◆ EXTRACT TO READ
Selig: It is highly unlikely that the current situation will result in laws or regulations that effectively ban crypto assets within the U.S. Lawmakers and regulators across the globe recognize the immense potential of crypto as a technology and are developing sensible legal frameworks for the asset class. The U.S. is late to the party, but will FOMO in too. Every novel investment product from renewable energy credits to credit default swaps goes through a period of regulatory hazing before becoming initiated as a properly regulated and validated asset class. Crypto will be no different.
Is there anything you think is missing from the public discourse regarding crypto law?
Matt Stoller, antitrust activist: It seems like while the courts or Congress could do random things, the hype machine of crypto has moved to AI, which – while it has a lot of hype associated with it – is a useful technology. So the only question for crypto boosters is, can they deliver an actual use case beyond money laundering and speculation?
What message do these cases send to other crypto exchanges? If you were a U.S. crypto exchange would you be worried?
Frye: Yes. The SEC is making it clear that it is acting, but it isn’t what the SEC wants to achieve. That’s a problem.
Selig: The SEC Enforcement Division’s message is clear: “We generally agree with SEC Chair Gensler’s view that most crypto assets are securities.” This is evidenced by the fact that the agency has now asserted that the majority of the top-ten crypto assets by market capitalization are securities, notably excluding bitcoin and ether.
Nevertheless, the law is not settled and will be litigated in numerous lawsuits, including the Coinbase and Binance cases. The agency is spending a ton of resources to litigate with Coinbase and Binance. I would be surprised if we see many more crypto asset exchange-related cases brought by the SEC in the near term. Crypto asset exchanges must continue to evaluate whether each crypto asset is a security based on the unique facts and circumstances associated with each crypto asset.
There are several accusations made about Binance that would be damning if true, including accusations of wash trading and practices that would put customers at risk (some reminiscent of FTX). Is there a cause of concern about using the exchange going forward?
Frye: I have no idea, but maybe yes?
Is there an SEC Chair that would be worse for crypto than Gary Gensler? (I.e. what would be even more damaging for crypto than these two cases?)
Frye: Everyone in the crypto space complains about Gary Gensler. I am also critical of his approach to regulation. But what if the head of the SEC was Lina Khan [head of the Federal Trade Commission]. Or more realistically, what if Lina Khan decided the FTC ought to regulate crypto offerings. Good luck, you’ll be begging for Gary.
Smith: No, unfortunately, it’s clear Chair Gensler has a flagrant disregard for his agency’s own mission to protect investors. In this week alone, the SEC indirectly called some $120 billion worth of crypto assets securities. How does attempting to eliminate a market for these tokens protect investors?
Is it possible that the lawsuit will lead to either Binance or Coinbase, or both, shutting down in the U.S.?
Frye: Yes. I think it’s a very real possibility for Binance, based on the complaint, but very unlikely for Coinbase, which has done everything it can to comply with SEC rules and expectations, even when the SEC has misbehaved.
What did you make of Gary Gensler's statement about the world not needing digital currencies because the dollar, euro and yen are all digital? Why does Gensler make normative claims about the industry, rather than focusing on his actual mandate?
Smith: Gensler appears to now be showing all his cards: he doesn’t think digital currencies should exist in the United States. He clearly understands the technology and has been open to exploring its potential in the past. He also understands the business of publicly traded companies like Coinbase, what products and services the SEC has already approved, and their obligations to financial disclosures. So without additional information, observers are left wondering what Chair Gensler’s motives are.

◆ WHAT YOU HAVE TO DO
Write out everything in the crypto regulation Q&A from "Nevertheless, the law" down to "each crypto asset.", keeping its wording unchanged.

◆ STUDY MATERIAL
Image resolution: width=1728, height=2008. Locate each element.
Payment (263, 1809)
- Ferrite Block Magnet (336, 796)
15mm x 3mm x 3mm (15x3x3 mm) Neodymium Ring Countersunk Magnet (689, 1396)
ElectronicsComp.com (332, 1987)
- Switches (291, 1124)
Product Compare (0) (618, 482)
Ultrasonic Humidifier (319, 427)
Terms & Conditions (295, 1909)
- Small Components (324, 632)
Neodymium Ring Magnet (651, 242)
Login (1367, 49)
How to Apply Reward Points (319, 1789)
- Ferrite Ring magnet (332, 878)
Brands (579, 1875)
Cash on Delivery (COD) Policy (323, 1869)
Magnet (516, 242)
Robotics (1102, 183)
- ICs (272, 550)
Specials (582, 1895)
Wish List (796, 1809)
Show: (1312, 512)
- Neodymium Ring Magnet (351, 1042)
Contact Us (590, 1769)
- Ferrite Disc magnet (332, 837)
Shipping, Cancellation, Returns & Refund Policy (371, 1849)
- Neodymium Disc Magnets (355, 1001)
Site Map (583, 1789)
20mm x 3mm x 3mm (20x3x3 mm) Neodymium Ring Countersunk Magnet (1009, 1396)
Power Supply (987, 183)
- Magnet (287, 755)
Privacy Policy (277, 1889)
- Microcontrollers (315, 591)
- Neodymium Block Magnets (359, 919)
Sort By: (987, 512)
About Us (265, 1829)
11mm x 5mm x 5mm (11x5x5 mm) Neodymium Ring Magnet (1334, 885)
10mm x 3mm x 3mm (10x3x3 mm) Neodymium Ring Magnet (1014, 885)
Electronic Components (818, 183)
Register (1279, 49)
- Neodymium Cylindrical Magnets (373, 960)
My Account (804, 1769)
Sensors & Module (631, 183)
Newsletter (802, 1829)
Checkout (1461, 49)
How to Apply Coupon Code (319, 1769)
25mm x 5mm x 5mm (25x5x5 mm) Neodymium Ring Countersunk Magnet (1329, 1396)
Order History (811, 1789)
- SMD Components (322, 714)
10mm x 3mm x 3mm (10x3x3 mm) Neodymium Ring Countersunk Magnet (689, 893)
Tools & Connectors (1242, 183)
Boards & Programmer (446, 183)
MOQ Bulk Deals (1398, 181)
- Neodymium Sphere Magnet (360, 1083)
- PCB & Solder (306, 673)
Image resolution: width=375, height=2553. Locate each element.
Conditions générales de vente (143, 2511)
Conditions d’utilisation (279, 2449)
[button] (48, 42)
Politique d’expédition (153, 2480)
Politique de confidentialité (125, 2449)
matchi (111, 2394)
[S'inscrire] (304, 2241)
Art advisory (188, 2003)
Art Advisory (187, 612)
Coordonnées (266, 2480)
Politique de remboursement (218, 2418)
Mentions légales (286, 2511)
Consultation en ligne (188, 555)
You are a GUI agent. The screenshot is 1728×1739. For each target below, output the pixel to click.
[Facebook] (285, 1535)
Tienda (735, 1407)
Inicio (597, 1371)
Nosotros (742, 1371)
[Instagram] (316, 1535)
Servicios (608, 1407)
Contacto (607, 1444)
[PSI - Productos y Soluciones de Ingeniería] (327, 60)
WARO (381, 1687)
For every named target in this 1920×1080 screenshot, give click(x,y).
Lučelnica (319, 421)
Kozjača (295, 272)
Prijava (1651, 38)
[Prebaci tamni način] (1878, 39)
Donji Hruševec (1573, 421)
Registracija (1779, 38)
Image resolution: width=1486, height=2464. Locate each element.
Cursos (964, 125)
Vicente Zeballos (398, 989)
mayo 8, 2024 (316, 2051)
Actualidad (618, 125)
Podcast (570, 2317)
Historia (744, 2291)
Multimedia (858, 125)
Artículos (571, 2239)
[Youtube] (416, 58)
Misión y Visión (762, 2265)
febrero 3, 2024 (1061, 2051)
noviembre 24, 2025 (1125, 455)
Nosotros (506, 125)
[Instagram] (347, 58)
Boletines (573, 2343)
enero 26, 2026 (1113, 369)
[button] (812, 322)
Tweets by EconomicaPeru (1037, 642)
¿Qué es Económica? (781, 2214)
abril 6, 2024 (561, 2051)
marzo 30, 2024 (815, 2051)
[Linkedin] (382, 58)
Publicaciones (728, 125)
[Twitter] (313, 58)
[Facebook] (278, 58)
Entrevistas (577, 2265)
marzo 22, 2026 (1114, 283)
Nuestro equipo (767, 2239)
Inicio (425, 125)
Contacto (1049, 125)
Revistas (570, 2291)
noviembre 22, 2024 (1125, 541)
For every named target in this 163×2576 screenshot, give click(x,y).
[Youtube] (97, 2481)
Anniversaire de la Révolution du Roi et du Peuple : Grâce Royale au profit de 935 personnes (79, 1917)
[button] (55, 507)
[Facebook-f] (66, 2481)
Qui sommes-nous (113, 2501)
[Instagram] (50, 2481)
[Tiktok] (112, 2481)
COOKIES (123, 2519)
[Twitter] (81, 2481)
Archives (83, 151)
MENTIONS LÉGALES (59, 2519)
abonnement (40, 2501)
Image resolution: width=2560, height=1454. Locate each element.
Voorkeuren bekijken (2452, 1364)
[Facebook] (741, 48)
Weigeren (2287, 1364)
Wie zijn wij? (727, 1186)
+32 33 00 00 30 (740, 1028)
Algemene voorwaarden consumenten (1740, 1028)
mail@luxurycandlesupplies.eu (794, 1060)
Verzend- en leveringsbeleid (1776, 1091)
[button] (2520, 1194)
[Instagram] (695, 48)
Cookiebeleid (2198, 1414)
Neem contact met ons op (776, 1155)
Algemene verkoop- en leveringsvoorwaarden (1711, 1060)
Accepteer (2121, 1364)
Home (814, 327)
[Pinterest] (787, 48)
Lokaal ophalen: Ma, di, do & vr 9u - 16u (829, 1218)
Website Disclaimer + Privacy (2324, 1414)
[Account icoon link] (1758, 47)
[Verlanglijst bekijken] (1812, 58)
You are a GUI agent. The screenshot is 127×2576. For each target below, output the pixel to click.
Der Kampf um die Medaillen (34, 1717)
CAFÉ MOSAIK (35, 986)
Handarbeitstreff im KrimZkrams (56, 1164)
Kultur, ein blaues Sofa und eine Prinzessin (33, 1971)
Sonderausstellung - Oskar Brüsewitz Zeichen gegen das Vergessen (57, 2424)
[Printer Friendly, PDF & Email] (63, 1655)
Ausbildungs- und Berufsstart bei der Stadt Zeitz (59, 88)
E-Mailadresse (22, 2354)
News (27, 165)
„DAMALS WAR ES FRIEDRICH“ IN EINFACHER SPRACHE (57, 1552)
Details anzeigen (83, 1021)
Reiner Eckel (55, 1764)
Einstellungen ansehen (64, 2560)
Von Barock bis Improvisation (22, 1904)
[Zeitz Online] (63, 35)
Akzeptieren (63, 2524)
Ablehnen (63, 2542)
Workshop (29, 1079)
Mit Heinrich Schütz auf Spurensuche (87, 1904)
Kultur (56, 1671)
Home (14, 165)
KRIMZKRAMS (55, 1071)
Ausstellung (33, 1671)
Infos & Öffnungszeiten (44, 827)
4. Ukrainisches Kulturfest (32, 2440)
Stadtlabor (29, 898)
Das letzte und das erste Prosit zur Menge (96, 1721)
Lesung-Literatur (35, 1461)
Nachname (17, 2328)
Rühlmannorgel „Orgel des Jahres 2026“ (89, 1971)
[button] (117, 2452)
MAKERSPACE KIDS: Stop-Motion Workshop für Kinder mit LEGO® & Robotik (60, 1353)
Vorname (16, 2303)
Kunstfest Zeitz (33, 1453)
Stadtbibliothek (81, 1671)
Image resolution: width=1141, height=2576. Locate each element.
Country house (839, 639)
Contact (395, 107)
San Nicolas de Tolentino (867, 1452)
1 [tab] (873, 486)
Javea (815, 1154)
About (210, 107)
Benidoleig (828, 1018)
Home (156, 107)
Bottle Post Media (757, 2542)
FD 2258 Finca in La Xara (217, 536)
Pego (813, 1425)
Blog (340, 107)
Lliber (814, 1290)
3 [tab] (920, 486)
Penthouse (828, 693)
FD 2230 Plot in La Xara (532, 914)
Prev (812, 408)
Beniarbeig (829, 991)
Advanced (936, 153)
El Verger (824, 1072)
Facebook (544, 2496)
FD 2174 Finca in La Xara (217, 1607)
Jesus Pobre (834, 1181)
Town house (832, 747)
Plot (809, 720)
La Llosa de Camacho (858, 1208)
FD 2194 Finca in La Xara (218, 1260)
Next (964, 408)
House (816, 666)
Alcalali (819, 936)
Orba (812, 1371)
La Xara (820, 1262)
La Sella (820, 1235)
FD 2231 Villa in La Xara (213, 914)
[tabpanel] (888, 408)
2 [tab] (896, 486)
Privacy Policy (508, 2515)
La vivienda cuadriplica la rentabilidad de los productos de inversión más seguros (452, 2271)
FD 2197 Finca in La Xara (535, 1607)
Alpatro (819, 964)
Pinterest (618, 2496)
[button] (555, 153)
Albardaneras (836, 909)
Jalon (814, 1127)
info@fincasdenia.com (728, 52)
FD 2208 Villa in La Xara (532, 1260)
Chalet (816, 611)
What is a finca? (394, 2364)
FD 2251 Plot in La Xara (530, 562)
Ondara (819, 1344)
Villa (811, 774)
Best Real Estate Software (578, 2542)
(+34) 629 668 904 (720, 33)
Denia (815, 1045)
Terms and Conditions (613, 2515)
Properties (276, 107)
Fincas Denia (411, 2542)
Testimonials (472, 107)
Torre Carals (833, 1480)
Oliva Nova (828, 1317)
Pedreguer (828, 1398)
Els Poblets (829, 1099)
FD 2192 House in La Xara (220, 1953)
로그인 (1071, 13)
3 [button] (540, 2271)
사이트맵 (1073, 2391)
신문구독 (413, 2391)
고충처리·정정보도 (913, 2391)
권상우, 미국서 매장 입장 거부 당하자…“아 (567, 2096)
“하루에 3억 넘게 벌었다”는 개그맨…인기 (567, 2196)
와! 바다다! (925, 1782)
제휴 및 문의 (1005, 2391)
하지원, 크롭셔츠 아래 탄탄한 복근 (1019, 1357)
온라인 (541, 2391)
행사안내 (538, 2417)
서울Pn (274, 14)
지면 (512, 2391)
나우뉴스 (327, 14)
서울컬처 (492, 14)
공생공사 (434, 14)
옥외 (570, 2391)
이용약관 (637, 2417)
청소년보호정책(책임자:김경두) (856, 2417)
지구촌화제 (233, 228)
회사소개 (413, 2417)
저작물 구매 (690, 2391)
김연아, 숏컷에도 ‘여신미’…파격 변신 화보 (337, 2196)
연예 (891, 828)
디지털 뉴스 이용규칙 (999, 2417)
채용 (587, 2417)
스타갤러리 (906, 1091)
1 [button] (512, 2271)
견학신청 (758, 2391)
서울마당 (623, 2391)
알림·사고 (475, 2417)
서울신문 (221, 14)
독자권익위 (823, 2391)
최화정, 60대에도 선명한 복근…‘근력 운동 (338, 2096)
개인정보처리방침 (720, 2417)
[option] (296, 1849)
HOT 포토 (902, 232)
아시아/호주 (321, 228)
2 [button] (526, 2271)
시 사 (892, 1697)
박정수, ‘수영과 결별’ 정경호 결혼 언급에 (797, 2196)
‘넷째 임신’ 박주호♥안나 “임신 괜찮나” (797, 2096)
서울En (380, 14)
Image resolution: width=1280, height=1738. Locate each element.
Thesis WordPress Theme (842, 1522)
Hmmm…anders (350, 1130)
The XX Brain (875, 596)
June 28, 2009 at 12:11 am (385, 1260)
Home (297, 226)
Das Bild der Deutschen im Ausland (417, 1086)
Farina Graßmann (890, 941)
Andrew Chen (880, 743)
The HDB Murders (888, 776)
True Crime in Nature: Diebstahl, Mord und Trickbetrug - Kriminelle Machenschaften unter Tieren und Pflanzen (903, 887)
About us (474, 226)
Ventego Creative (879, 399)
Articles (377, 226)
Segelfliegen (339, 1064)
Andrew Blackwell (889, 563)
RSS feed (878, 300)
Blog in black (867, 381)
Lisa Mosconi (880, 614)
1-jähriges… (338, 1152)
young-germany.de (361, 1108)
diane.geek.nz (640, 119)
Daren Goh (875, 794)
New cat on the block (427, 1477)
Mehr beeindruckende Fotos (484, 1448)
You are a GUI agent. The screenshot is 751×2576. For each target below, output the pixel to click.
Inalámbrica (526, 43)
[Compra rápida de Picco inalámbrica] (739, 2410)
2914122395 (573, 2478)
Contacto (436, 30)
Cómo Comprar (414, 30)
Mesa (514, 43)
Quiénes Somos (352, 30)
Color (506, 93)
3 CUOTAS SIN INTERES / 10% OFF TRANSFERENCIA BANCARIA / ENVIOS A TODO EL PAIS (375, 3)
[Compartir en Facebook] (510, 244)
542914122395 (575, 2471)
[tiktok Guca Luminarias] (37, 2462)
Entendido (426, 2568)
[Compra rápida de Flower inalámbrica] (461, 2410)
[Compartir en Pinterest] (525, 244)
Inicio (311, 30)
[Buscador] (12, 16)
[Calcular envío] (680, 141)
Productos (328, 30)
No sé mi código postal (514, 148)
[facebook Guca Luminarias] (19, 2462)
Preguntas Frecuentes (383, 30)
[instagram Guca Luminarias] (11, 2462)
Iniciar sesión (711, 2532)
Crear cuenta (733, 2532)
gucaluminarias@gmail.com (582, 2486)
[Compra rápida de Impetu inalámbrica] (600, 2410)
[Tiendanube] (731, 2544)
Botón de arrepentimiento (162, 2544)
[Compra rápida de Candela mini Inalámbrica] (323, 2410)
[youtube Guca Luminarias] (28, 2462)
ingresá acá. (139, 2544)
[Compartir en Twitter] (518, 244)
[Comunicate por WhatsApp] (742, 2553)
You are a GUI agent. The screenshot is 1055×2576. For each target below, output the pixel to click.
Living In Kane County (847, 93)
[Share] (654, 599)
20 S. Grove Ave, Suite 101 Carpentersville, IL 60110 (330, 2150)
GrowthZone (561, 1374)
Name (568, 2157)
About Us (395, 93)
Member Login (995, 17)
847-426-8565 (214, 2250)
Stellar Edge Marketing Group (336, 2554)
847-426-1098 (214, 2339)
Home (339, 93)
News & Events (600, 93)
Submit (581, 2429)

◆ YOUR RESPONSE
Nevertheless, the law is not settled and will be litigated in numerous lawsuits, including the Coinbase and Binance cases. The agency is spending a ton of resources to litigate with Coinbase and Binance. I would be surprised if we see many more crypto asset exchange-related cases brought by the SEC in the near term. Crypto asset exchanges must continue to evaluate whether each crypto asset is a security based on the unique facts and circumstances associated with each crypto asset.